I've gotten various regex's to work for the MAC and fixed-address but cannot combine them to match properly.

f = open('/etc/dhcp3/dhcpd.conf', 'r')
re_hostinfo = re.compile(r'(hardware ethernet (.*))\;(?:\n|\r|\r\n?)(.*)',re.MULTILINE)

for host in f:
match = re_hostinfo.search(host)
    if match:
        print match.groups()

Currently my match groups will look like:
('hardware ethernet 00:22:38:8f:1f:43', '00:22:38:8f:1f:43', '')

But looking for something like:
('hardware ethernet 00:22:38:8f:1f:43', '00:22:38:8f:1f:43', 'node20007.domain.com')

1
  • If the file is exactly this format it might be easier yo just split lines on spaces and take the element at the end as the value Commented Jan 19, 2011 at 21:10

2 Answers 2

13

Update I've just noticed the real reason that you are getting the results that you got; in your code:

for host in f:
    match = re_hostinfo.search(host)
    if match:
        print match.groups()

host refers to a single line, but your pattern needs to work over two lines.

Try this:

data = f.read()
for x in regex.finditer(data):
    process(x.groups())

where regex is a compiled pattern that matches over two lines.

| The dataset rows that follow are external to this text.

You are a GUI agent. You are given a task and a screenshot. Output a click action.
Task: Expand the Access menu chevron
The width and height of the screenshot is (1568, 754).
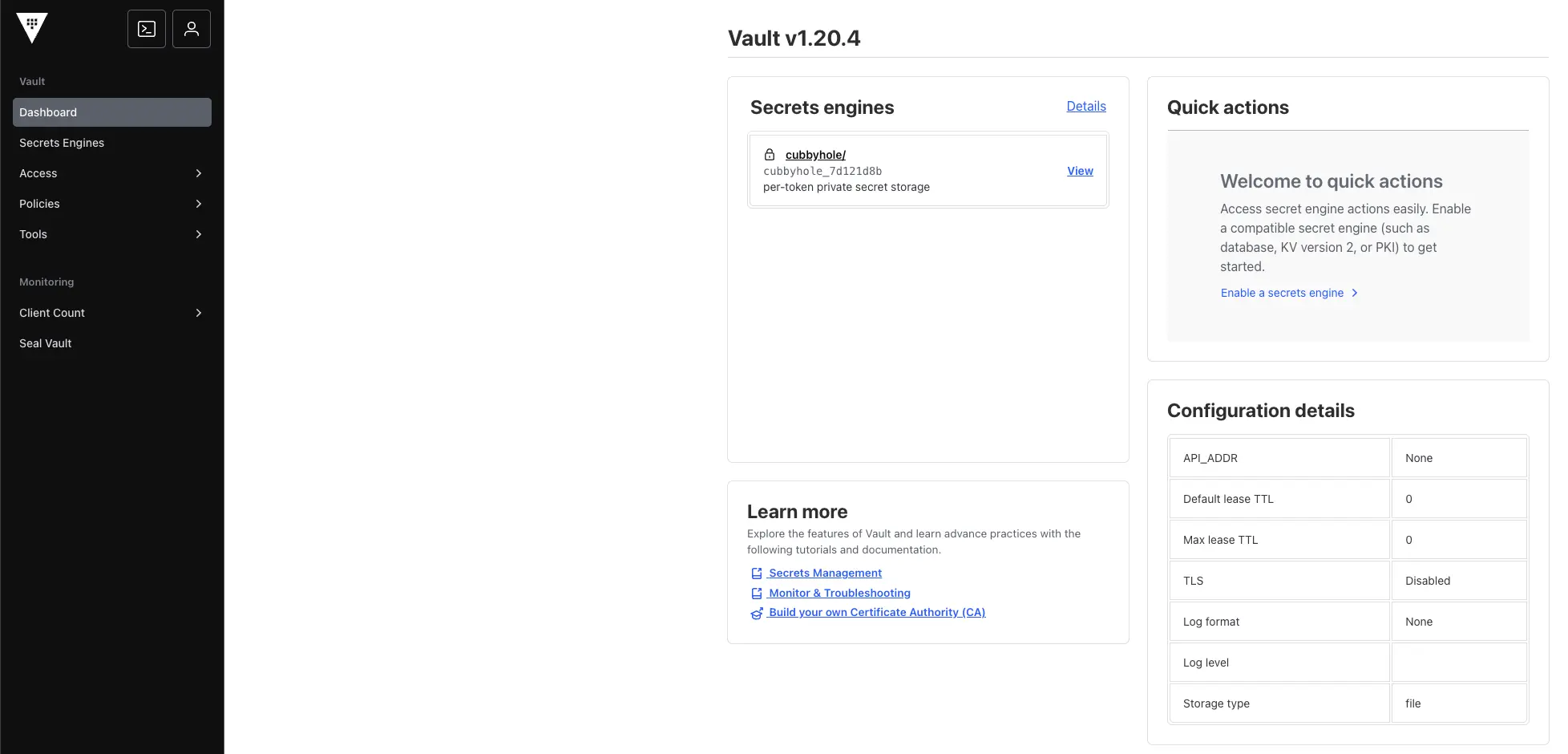[x=199, y=173]
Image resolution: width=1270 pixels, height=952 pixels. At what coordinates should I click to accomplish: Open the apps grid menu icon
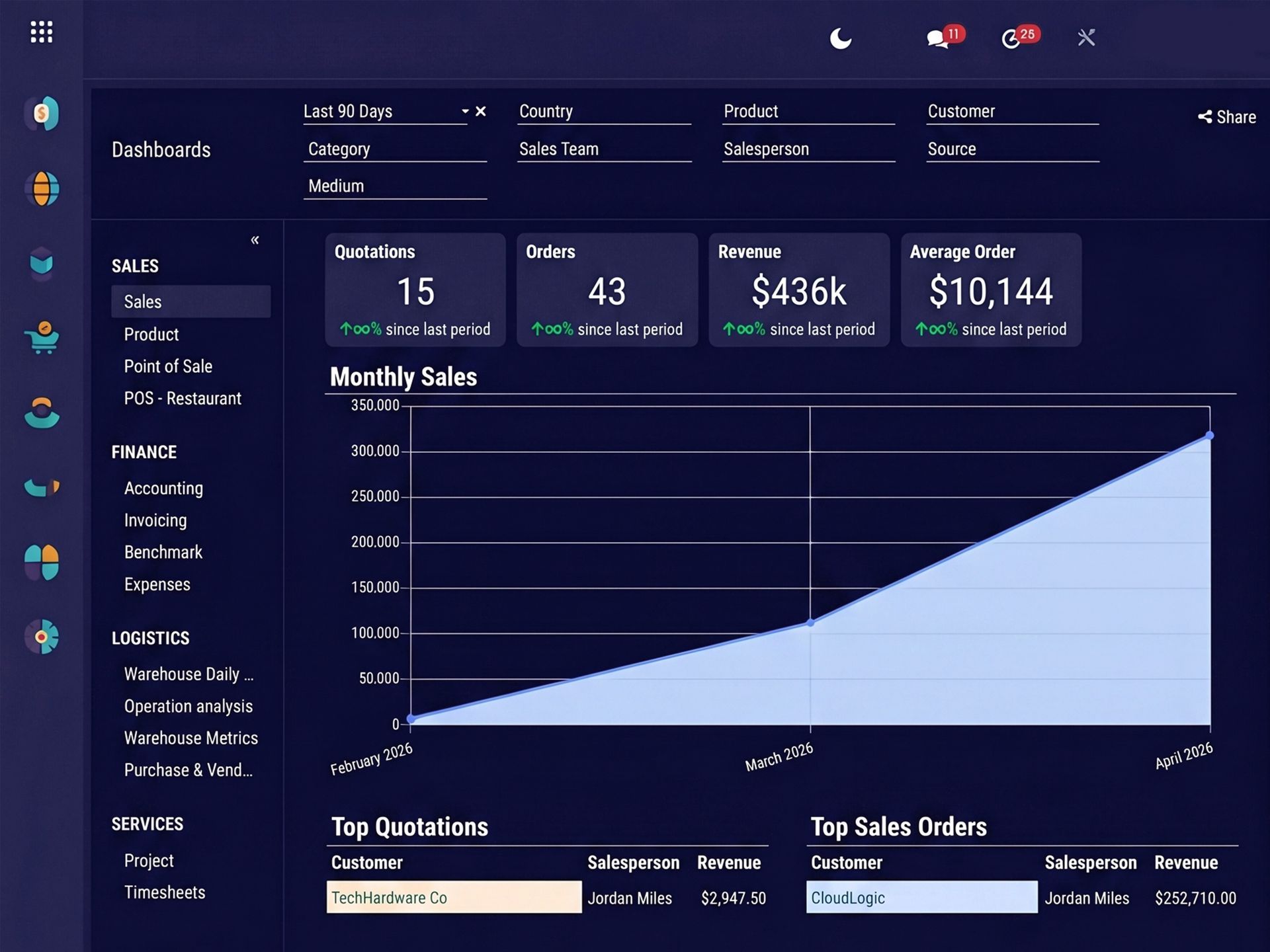[x=41, y=32]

If your file is large, and you are sure that the pieces of interest are always spread over two lines, then you could read the file a line at a time, check the line for the first part of the pattern, setting a flag to tell you whether the next line should be checked for the second part. If you are not sure, it's getting complicated, maybe enough to start looking at the pyparsing module.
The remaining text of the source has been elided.